3. Sayfa

Filistin için sessiz yürüyüş yapan Uşaklı doktorlar: Bebekler ölüme mecbur bırakılıyor

İsrail’in Filistinli Müslümanlara yönelik zulmüne karşı sessiz yürüyüşe devam eden Uşaklı hekimler,  “Tıbbi malzemelerin temini ve sağlık hizmetlerinin sunumu engelleniyor, hastaneler ya bombalanıyor ya da kuşatılıp hastalar ölüme terk ediliyor, tıbbi malzeme depoları patlatılıyor, küvözdeki bebekler hastanenin elektriği kesilerek ölüme mecbur bırakılıyor” dedi.

Abone Ol

Bir süredir Uşak Belediyesi’nin eski binasının önünden 15 Temmuz Şehitleri Meydanına kadar sessiz yürüyüş yapan Uşak’taki doktorlar, benzer etkinliği bugün de gerçekleşti.
Sessiz ve pankartlı bir yürüyen doktorlar adına bir açıklama yapan Kızılay Güney Ege Kan Merkezi Müdürü Dr. Zafer Aydın, “Yattığımız yerler yatak değil de diken olduğundan beridir buradayız. Bütün kimliklerden öte insan olan kardeşlerimiz için kıyamdayız” dedi.


Grup adına açıklama yapan Zafer Aydın, şöyle konuştu: “Bizler önlüklerimizin zaman geçtikçe sararmasını beklerken, kanla kıpkırmızı olan hekimleriz. Hastalarımızı iyi etmek için gece gündüz demeden çalışırken artık bizler de ölüyoruz. Her bombada, her saldırıda birer birer ölüyoruz. Fakat hekimler olarak farkındayız ki hastalıklı zihinler hala yaşıyor.
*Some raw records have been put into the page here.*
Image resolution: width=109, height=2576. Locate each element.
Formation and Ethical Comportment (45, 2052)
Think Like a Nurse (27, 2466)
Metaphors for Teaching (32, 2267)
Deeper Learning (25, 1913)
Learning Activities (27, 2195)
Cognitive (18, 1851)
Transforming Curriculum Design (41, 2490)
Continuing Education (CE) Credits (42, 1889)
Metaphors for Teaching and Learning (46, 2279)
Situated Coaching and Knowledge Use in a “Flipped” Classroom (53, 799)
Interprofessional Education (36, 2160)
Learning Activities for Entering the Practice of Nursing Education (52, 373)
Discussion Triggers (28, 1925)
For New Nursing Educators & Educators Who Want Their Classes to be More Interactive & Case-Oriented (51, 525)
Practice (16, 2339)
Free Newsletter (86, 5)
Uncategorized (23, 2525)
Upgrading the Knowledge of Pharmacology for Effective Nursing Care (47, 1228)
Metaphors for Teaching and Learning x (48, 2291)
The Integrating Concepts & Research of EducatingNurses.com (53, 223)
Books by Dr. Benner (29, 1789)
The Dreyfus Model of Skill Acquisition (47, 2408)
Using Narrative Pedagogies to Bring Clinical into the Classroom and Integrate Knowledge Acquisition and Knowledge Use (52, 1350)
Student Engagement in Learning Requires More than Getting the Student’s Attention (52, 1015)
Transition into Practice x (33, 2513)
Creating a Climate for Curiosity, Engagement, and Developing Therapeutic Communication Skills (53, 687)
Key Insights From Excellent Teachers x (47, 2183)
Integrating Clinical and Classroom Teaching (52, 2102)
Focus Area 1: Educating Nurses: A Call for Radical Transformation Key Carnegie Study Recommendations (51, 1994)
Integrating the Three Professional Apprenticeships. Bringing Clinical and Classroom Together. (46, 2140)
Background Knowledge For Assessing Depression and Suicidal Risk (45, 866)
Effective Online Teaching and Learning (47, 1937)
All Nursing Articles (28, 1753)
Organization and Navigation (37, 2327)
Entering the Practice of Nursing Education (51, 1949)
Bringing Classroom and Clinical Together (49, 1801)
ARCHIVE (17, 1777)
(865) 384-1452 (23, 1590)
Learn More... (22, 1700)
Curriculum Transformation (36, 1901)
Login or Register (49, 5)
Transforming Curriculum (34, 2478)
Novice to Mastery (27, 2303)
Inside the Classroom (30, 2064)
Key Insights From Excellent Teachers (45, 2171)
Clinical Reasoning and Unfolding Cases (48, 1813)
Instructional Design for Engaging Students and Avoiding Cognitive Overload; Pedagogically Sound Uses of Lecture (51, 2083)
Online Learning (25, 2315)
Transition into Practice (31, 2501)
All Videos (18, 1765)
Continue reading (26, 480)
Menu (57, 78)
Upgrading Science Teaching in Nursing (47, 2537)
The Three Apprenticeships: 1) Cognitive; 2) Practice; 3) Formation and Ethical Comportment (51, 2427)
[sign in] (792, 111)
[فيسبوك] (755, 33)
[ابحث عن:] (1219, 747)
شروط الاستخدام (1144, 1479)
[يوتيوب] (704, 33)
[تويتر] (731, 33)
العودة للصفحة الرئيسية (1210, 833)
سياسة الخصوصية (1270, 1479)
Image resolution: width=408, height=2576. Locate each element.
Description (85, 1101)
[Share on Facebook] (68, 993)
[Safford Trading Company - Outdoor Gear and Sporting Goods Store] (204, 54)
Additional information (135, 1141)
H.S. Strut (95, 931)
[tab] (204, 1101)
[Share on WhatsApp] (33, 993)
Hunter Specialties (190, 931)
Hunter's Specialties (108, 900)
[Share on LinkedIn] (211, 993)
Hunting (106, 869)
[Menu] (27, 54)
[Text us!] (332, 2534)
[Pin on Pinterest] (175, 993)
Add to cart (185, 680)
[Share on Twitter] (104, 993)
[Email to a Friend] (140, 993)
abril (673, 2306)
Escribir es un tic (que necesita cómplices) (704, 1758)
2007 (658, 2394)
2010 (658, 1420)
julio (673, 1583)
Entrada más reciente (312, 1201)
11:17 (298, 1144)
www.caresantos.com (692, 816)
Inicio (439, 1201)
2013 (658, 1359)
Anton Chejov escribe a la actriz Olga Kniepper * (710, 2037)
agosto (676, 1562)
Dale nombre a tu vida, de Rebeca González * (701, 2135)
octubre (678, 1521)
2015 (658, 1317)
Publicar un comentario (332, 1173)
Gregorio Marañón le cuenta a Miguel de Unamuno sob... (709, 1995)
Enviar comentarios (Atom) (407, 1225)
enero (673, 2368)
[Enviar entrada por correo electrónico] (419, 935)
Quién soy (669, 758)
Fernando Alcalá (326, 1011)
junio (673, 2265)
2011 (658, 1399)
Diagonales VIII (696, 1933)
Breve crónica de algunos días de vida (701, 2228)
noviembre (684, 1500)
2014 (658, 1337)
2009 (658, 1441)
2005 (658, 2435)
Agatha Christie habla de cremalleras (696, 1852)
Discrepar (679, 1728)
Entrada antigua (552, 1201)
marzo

Çocuk demiyor, yaşlı demiyor sadece ve sadece katlediyor. Yattığımız yerler yatak değil de diken olduğundan beridir buradayız. Bütün kimliklerden öte insan olan kardeşlerimiz için kıyamdayız. Elimizden gelenin en iyisini yapmak için gönlümüzü hiçbir zaman boşlukta bırakmıyoruz ve gönlümüze Filistin’i yerleştiriyoruz.  Tamı tamına 287 gündür kasap bir topluluğun yaptığı delice vahşeti iliklerimizde yaşıyoruz.  Bu zamanlarda 29 yıl önce aynı Srebrenitsa’da olduğu gibi çocuk-kadın-yaşlı demeden göz kırpmadan, insanlık vasfı taşımadan yok edenleri lanetliyoruz. Dünyanın başka bir köşesinde çocuk hastanesi vurulduysa,  Ratko Mladic nasıl ‘’Bosna Kasabı’’ olarak anıldıysa tarih bu varlıkları da insanlıktan en uzak köşeye koyacaktır”.


“Yaklaşık bir asırdır Filistin'i işgal eden siyonist rejim, o topraklarda sistematik bir şekilde katliamlar yapmakta, insanları yurtlarından zorla sürgün ederek vatanlarına ve mal varlıklarına el koymaktadır. İşgalci İsrail’in 7 Ekimden itibaren süren saldırıları neticesinde şehid sayısı 38 bin, yaralılar ise 100 bin kişiyi geçmiş durumda” diyen Zafer Aydın, şöyle devam etti: “20 bine yakın çocuk ise yetim kaldı. İsrail’in Gazze’de bulunan hastanelere yönelik saldırıları katliamlara dönüşmüş, ancak söz konusu saldırılar uluslararası alanda henüz bir yaptırıma maruz bırakılmamıştır. Tıbbi malzemelerin temini ve sağlık hizmetlerinin sunumu engelleniyor, hastaneler ya bombalanıyor ya da kuşatılıp hastalar ölüme terk ediliyor, tıbbi malzeme depoları patlatılıyor, küvözdeki bebekler hastanenin elektriği kesilerek ölüme mecbur bırakılıyor”.

Aydın, sözlerini şöyle sürdürdü: “Biz Gazze’yi unutmadığımız, unutturmadığımızda, imkan olursa; gemilerle kardeşlerimizin yardımına koştuğumuzda, imkan ve şartlar müsait olmadığında; eylem ile yüreğimizdeki ateşi diri tuttuğumuzda, zulmedenlerin hangi akıbete uğrayacaklarını haykırdığımızda,  dua ile Allah’tan yardım, sabır ve metanet dilediğimizde, boykotu gevşetmediğimizde, alışkanlık haline getirdiğimizde sevinenler mazlumlar olacak. Biz vicdanımızla, şuurumuzla, duamızla, eylemimizle Gazze’deki kardeşlerimizin yanındayız ve yanında olmaya devam edeceğiz”.